A highly differentiated tumor is more common in individuals with squamous cell carcinoma of the ear, which is an aggressive tumor in terms of biological behavior. Proper preoperative evaluation and the correct selection of surgical approaches can be of great importance. In the present case, the effect of the operation was good and there was no recurrence throughout the following 5 years after the operation. It was considered that the cartilage and bone of the external auditory canal could have a certain barrier effect; the tumor did not penetrate the Santorini gap of the external auditory canal or the junction of bone and cartilage and there was no infiltration in the soft tissue around the ear. The primary complication of ear squamous cell carcinoma is local recurrence with a low incidence of metastasis. Early and complete resection is determined to be the optimal course of treatment.
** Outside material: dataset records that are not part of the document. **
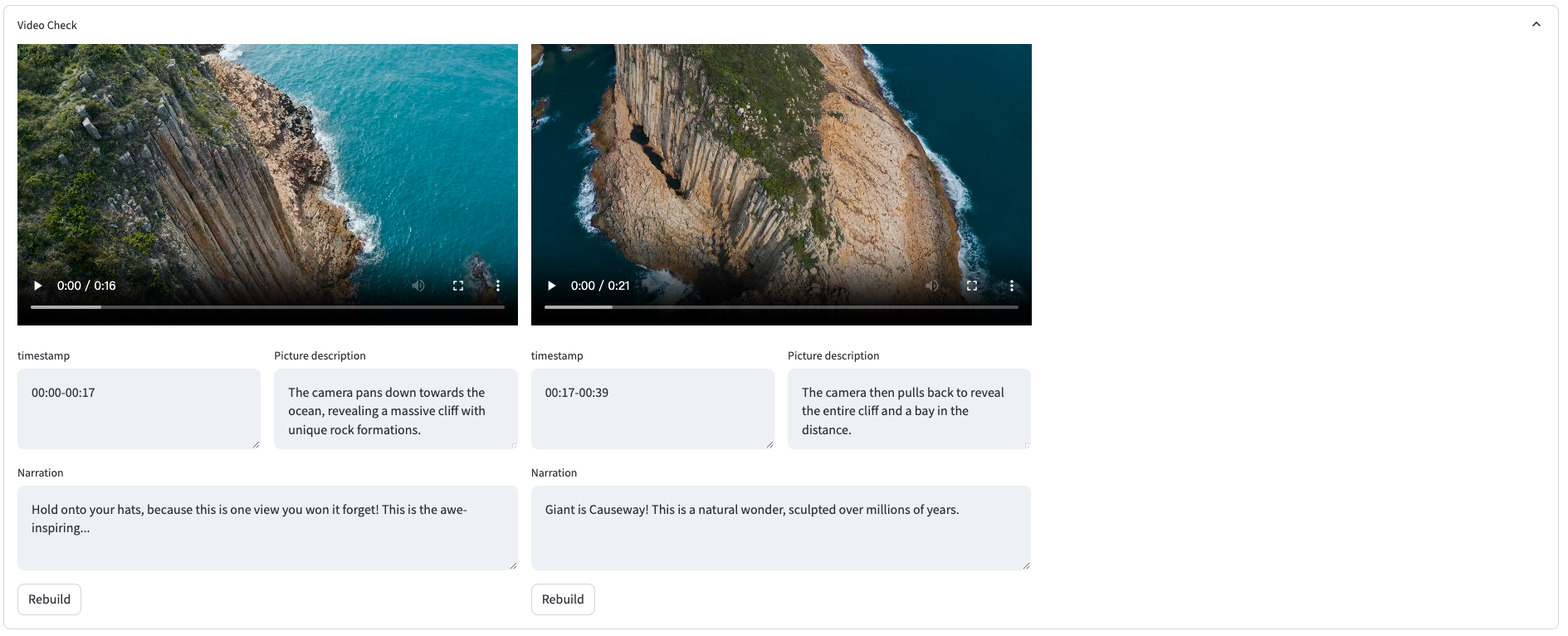
Task: Mute the second video's volume
Action: point(932,286)
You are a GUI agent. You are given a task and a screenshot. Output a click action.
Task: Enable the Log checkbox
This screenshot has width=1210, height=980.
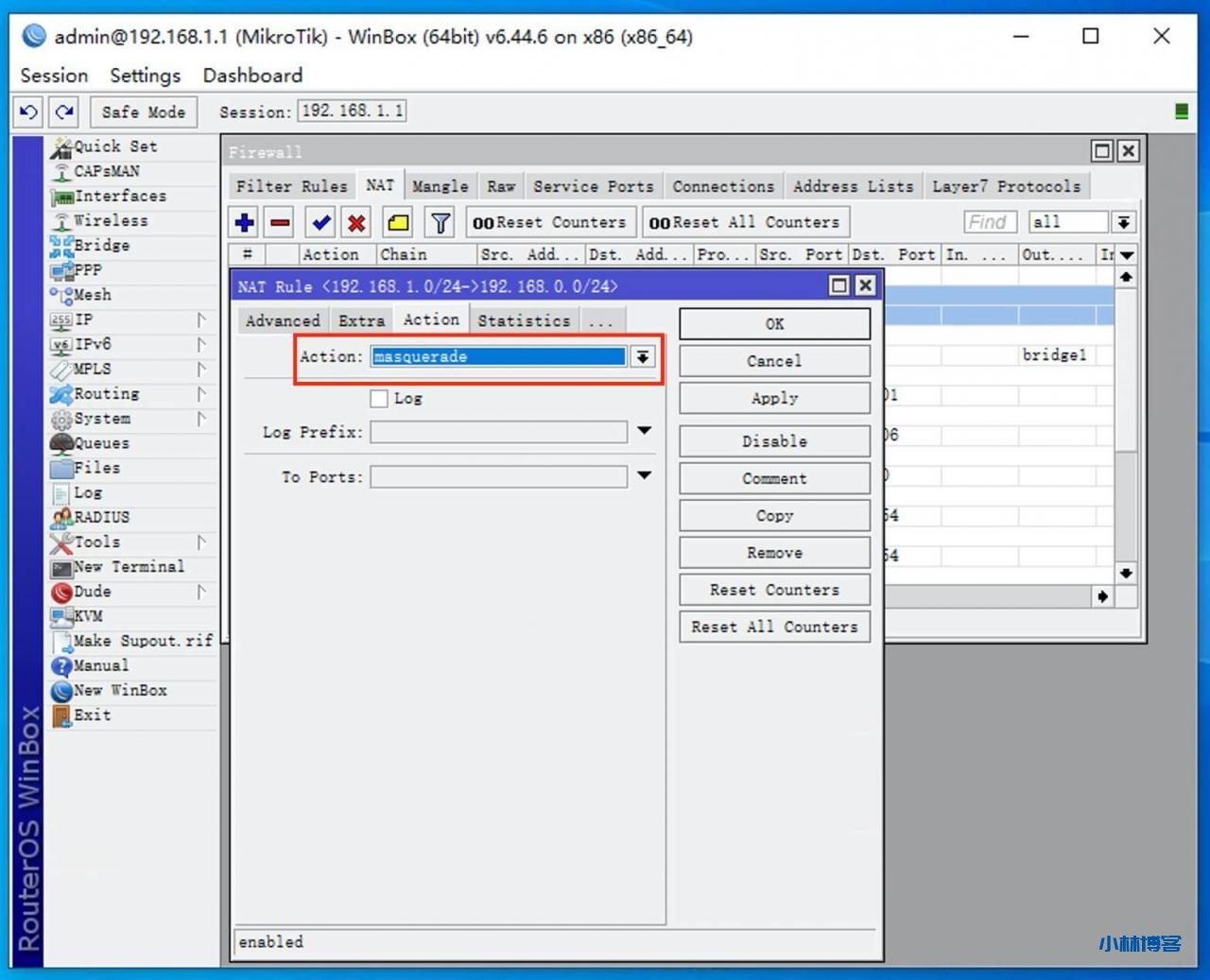point(379,399)
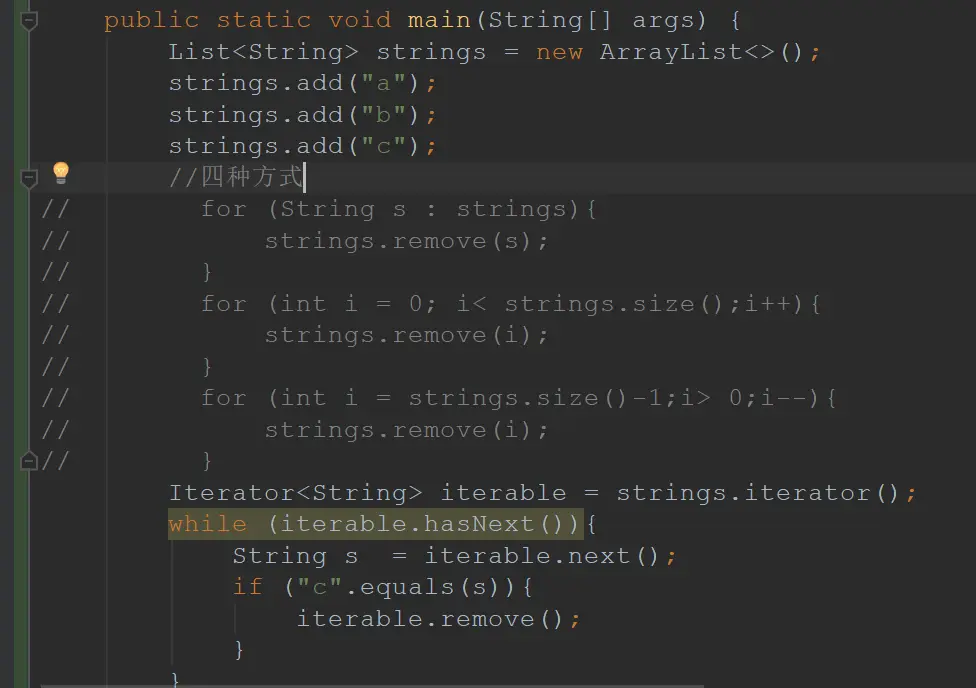Click the commented reverse for loop with i--
This screenshot has height=688, width=976.
pos(518,398)
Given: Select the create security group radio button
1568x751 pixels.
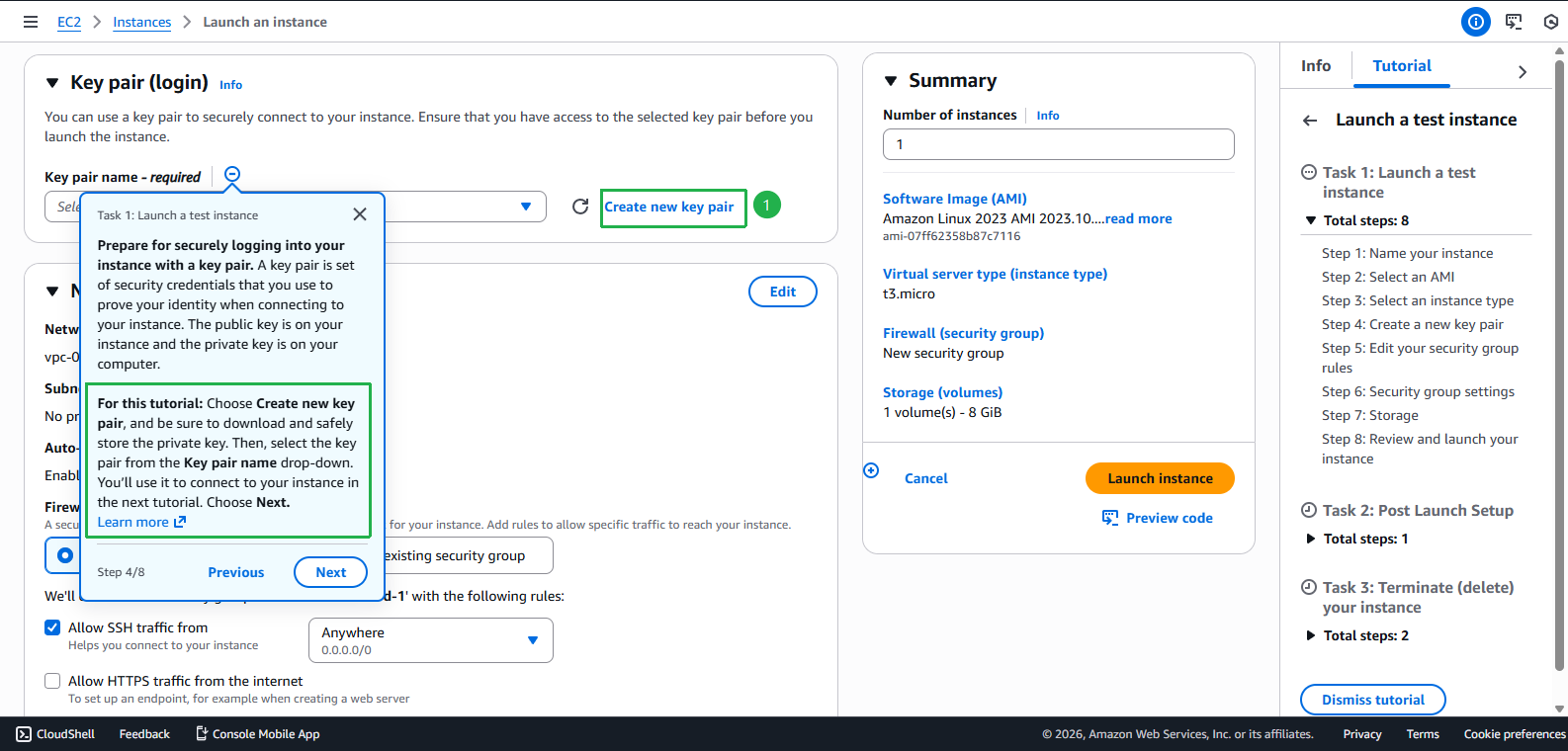Looking at the screenshot, I should coord(65,555).
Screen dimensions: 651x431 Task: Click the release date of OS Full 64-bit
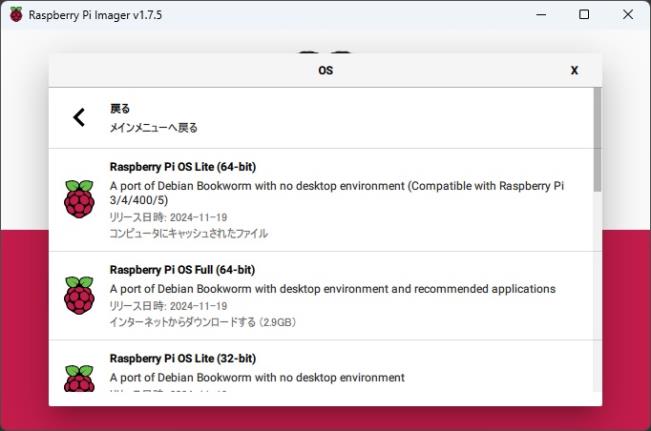pyautogui.click(x=168, y=306)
The tumor in the external auditory canal in the present case spread to the bottom, anterior, posterior, and top wall, and developed from the outside to the inside with a wide range. During the postoperative dressing change, a catheter with the same diameter as the external auditory canal was indwelled to prevent adhesion and stenosis of the external auditory canal. In addition, a urinary catheter was smeared with tobramycin/diazepamone eye drops to alleviate local edema and inflammation in the external auditory canal.
Conclusions
A highly differentiated tumor is more common in individuals with squamous cell carcinoma of the ear, which is an aggressive tumor in terms of biological behavior. Proper preoperative evaluation and the correct selection of a surgical approach can be of great importance. The effect of the operation was good in the present case and there was no recurrence throughout the following 5 years after the operation. The primary complication of ear squamous cell carcinoma is local recurrence with a low incidence of metastasis. Early and complete resection is the optimal treatment.
Footnotes
Declaration of Conflicting Interests
The author(s) declared no potential conflicts of interest with respect to the research, authorship, and/or publication of this article.
Funding
The author(s) received no financial support for the research, authorship, and/or publication of this article.